I realise that you can use online calculators to work out repayments on mortgages and loans, but if you enjoy using excel as much as I do, then you might like to do it yourself using this function. Then you can play around with the variables, like increasing the interest rate and seeing the affect that it has on the repayment amount.
A quick disclaimer though. The calculations are based on the assumption that all the variables remain constant, ie that the interest rate always stays the same over the entire course of the loan, which we know doesn’t happen in reality. The other thing that the repayment amount doesn’t take into account is monthly bank fees, so if you expect to have to pay fees, you might like to factor these into your calculations.
First enter your data. The principle is the amount you want to borrow. The Interest rate given on the loan is per annum so we need to calculate it at as a monthly amount by dividing it by 12. So if the interest rate is 6.5%pa then calculate it as:
=0.065 / 12
The term will be calculated in months as well, so if the loan is taken out over 30 years, then:
= 30 * 12
This is what it will look like:
showing the formulas:
Now in the cell for the monthly repayment calculation, insert the PMT function (I’m on 2007, if you have 2003 it will be under the insert functions menu):
There is a reason the result comes out as a negative (possibly because it reduces the principle?) but I couldn’t remember why.
Once this is calculated, you can run scenarios by changing some of the variables. What is the repayment amount if you only borrow $400,000? What is the repayment amount if the interest rate is 7%?
And for the very game…
Based on the input data, you can also use the CUMIPMT function to calculate the total interest paid over the whole loan (assuming the rate stays constant – it doesn’t in real life, but that’s the only way to do the calc and it gives you a ball park figure) and also the total amount paid for the asset – principle plus interest.
In the CUMIPMT dialogue box The start period is month 1 so you type in 1 in this field and the end period is month 360. The type refers to whether the monthly repayments and interest charges occur at the beginning or the end of the month, typing in 0 means that they occur at the end of the month, which is usual.
To calculate the total paid over the term of the loan, you need to add the principle to the interest amount.
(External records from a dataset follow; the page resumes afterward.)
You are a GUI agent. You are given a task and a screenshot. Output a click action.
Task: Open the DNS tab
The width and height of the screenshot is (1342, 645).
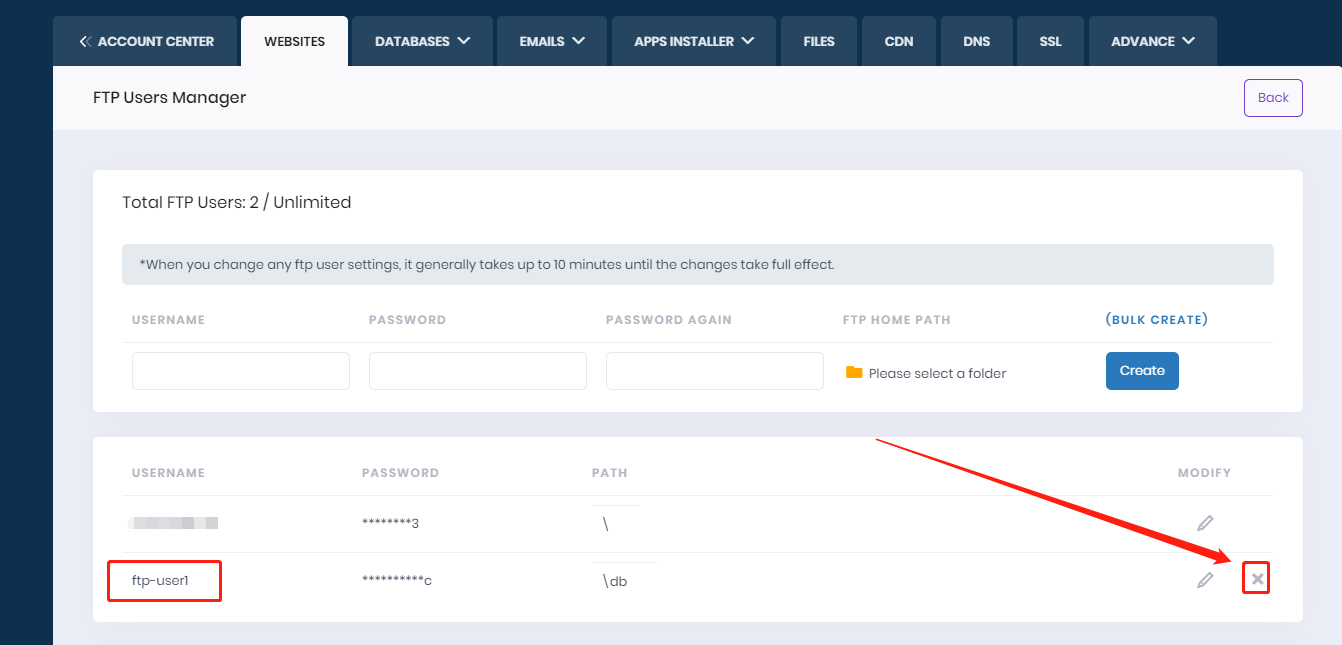(976, 41)
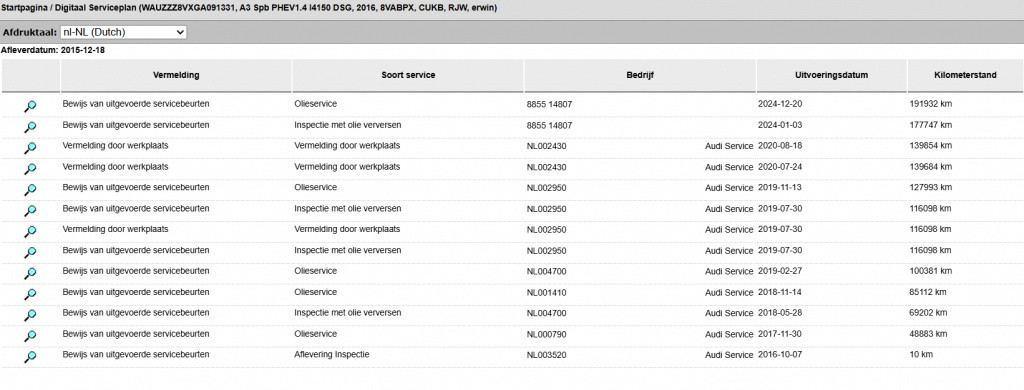Select the 191932 km mileage cell

point(965,105)
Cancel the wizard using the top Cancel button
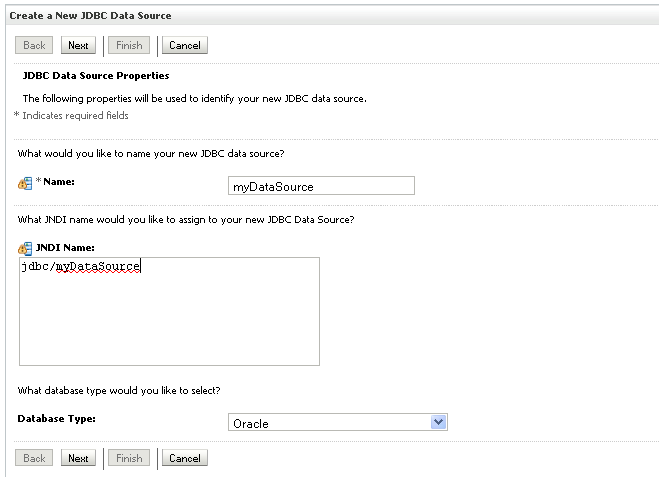Image resolution: width=659 pixels, height=477 pixels. [184, 45]
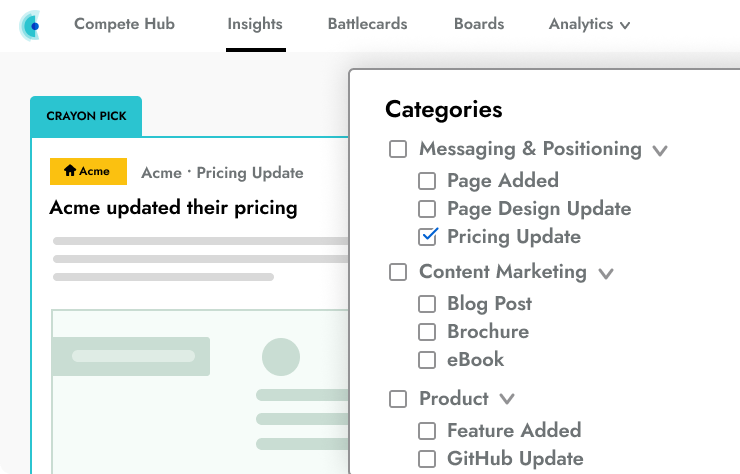
Task: Expand the Analytics dropdown menu
Action: [589, 24]
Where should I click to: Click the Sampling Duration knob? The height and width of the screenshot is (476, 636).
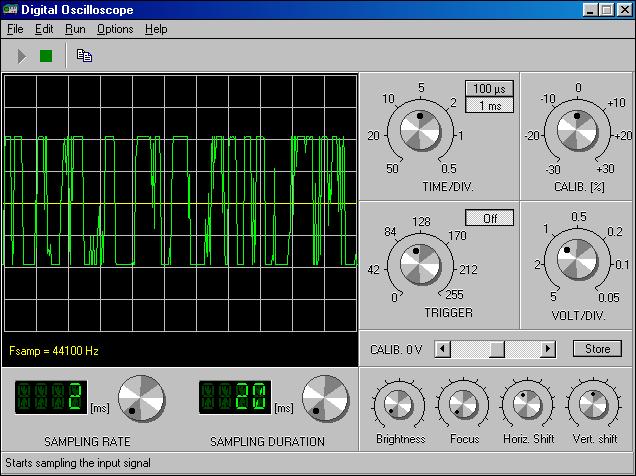coord(325,399)
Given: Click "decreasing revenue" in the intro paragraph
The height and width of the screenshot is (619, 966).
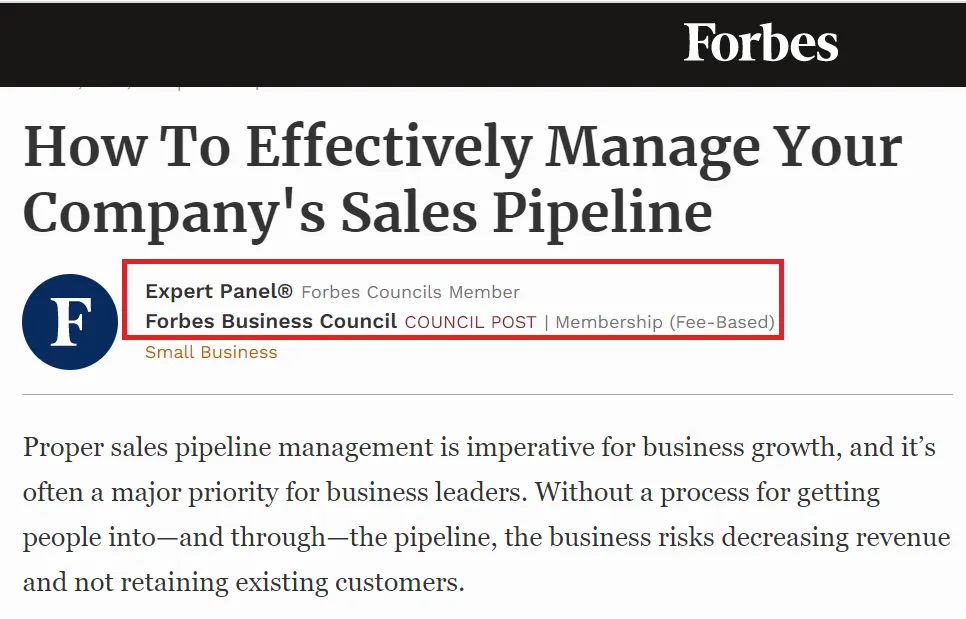Looking at the screenshot, I should point(836,537).
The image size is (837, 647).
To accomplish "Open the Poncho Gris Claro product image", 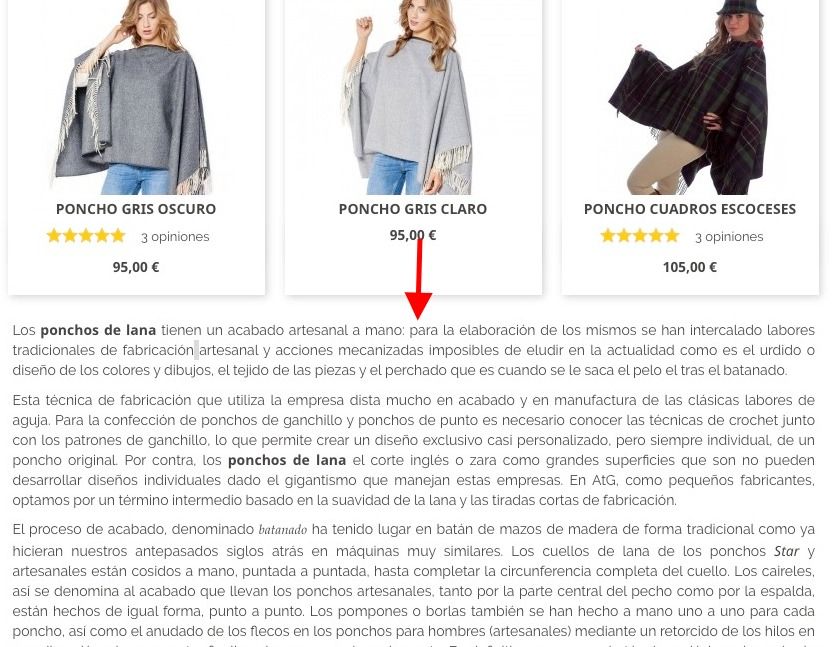I will pos(413,97).
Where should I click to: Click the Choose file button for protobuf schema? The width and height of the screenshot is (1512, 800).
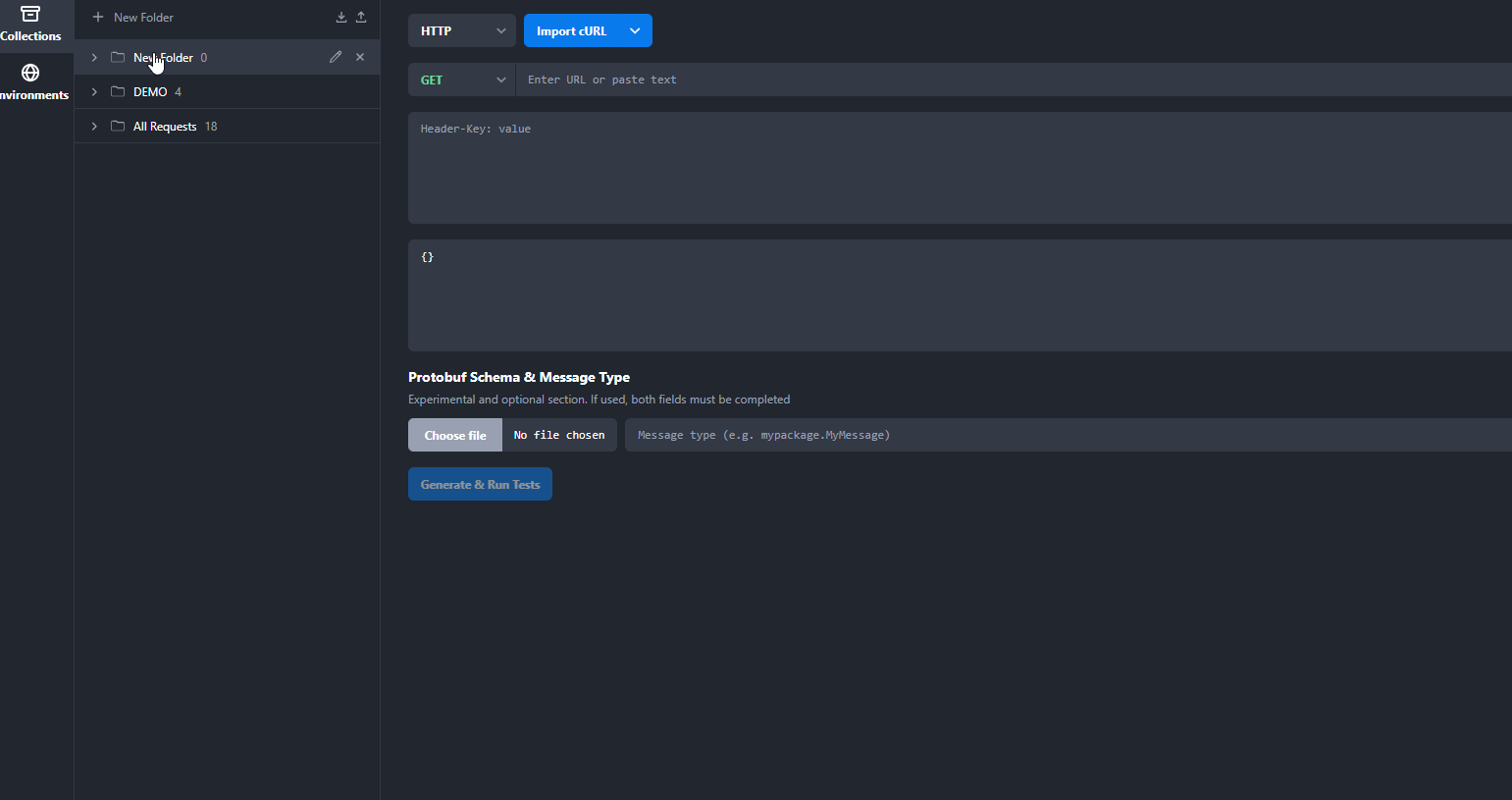pyautogui.click(x=454, y=435)
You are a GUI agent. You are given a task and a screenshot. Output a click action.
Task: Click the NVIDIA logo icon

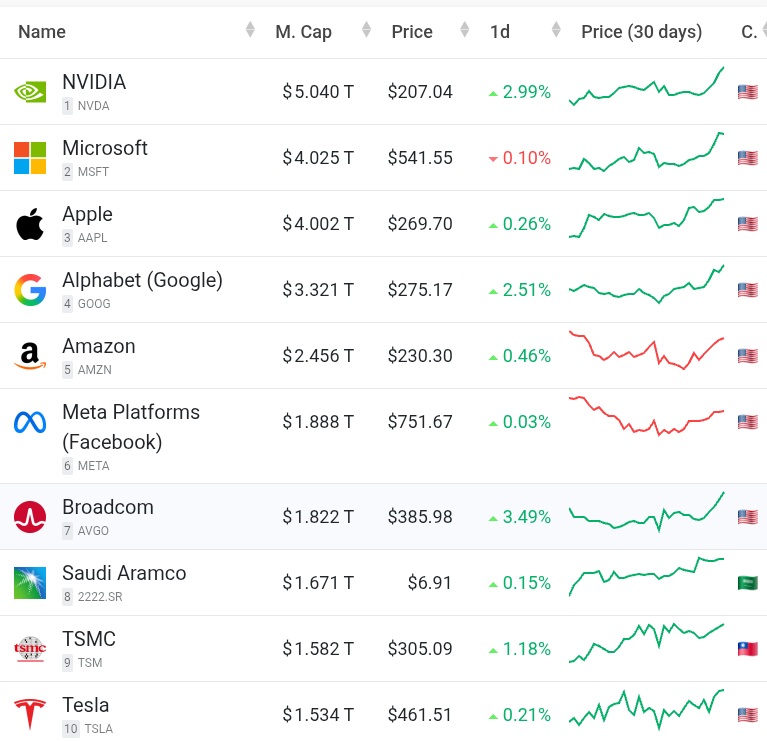pyautogui.click(x=30, y=92)
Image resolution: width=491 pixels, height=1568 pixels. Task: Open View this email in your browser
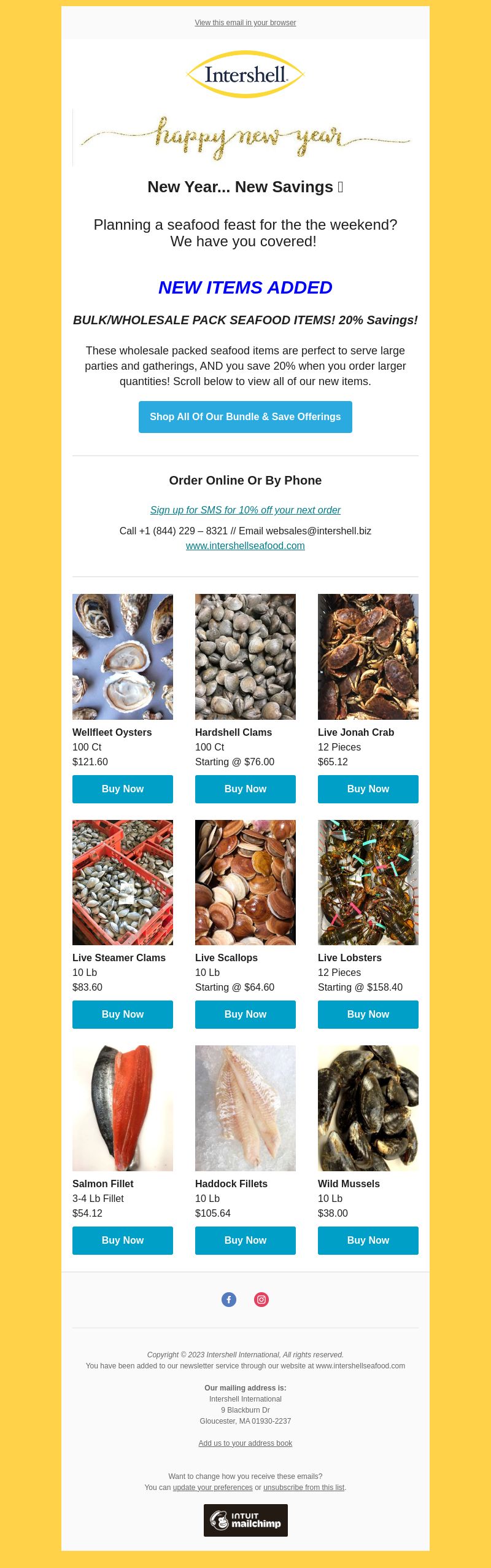[x=246, y=23]
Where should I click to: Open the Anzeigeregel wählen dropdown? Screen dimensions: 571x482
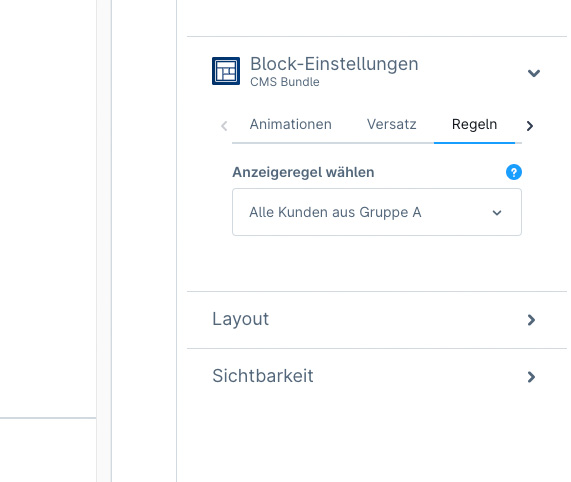(x=377, y=212)
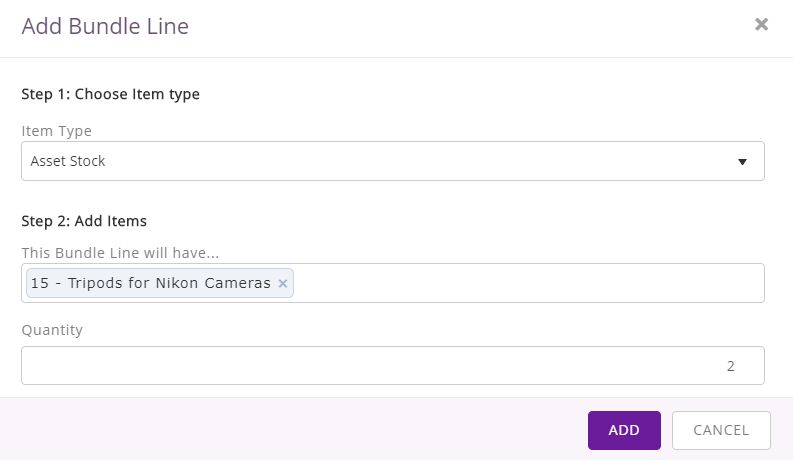The width and height of the screenshot is (793, 460).
Task: Dismiss via the CANCEL button
Action: (x=721, y=430)
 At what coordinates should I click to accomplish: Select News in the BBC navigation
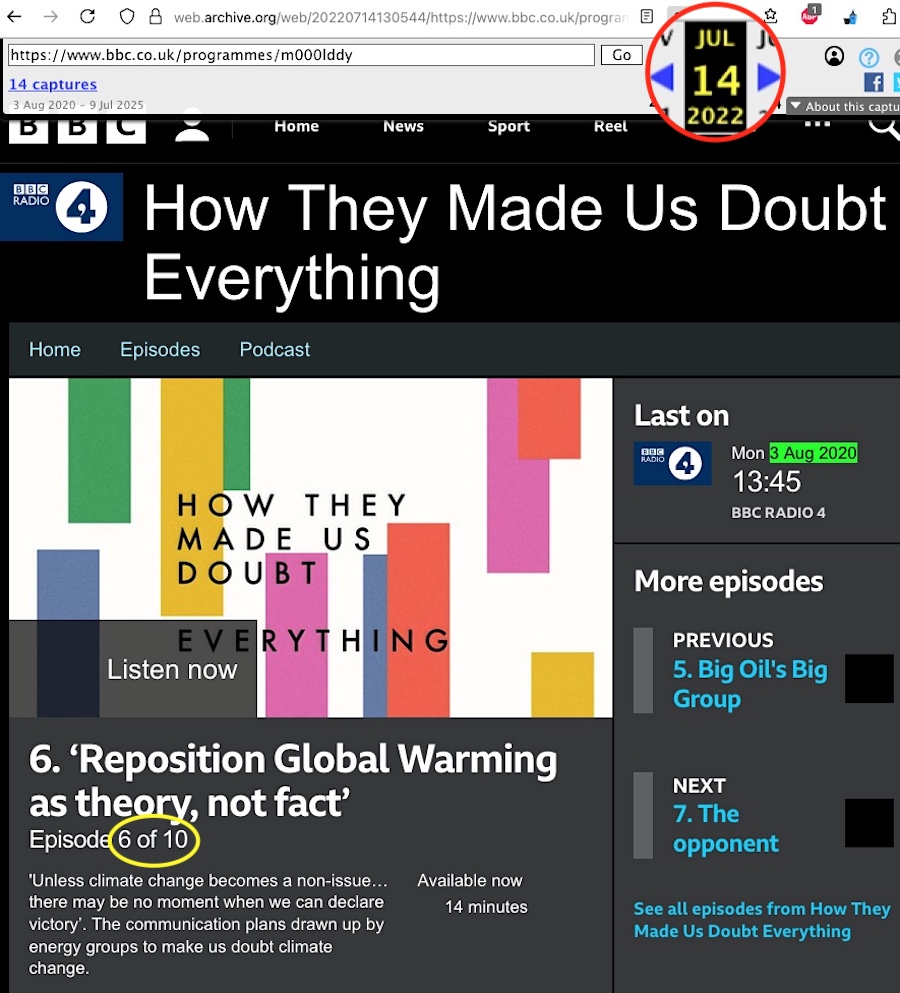click(x=403, y=126)
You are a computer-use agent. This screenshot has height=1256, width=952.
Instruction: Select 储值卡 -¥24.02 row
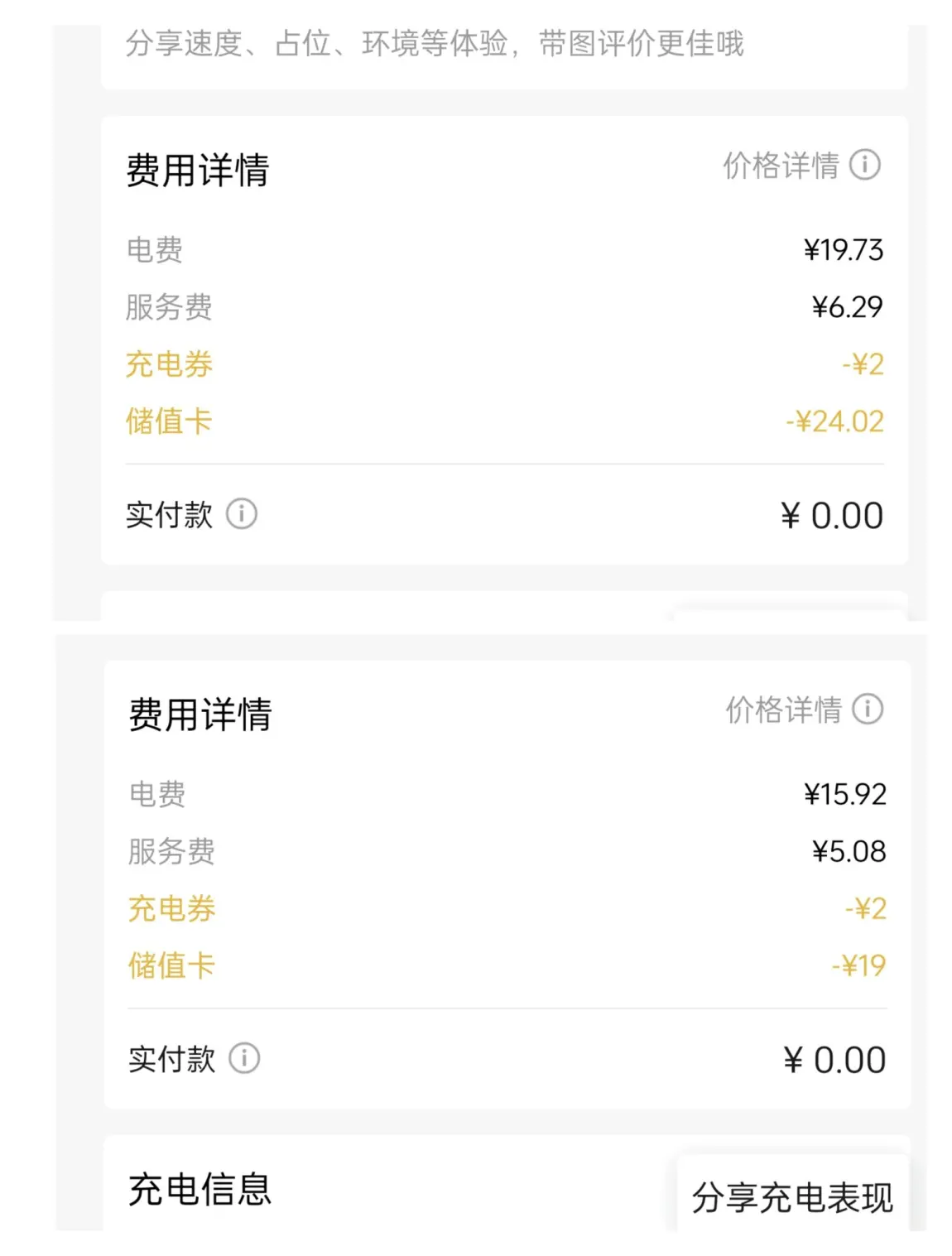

The only problem is that the interest is a negative so you need to change it into a positive. There’s probably a better way to do this than the way I do it, but this gives you the right answer anyway.
When getting into debt, especially debt as big as a mortgage, then it’s important to make informed decisions as to how much you can afford. Using excel and running various scenarios, like changes in interest rates, gives you a good idea of your capacity to ‘service’ or repay your debt if the interest rate goes up.
If you have a cash flow budget, then using this function and inserting the monthly repayment amount into your cash flow budget will give you a good idea as to loan affordability and how it will affect your monthly and overall cash flow. It means that you are in the drivers seat when it comes to your finances.
Edited to note: Rather than using the formula to change the results from negative to positive, adjust the PMT and CUMIPMT formulas by typing in a negative (minus sign) in front of the formula, between the equals sign and the letters PMT (or CUMIPMT).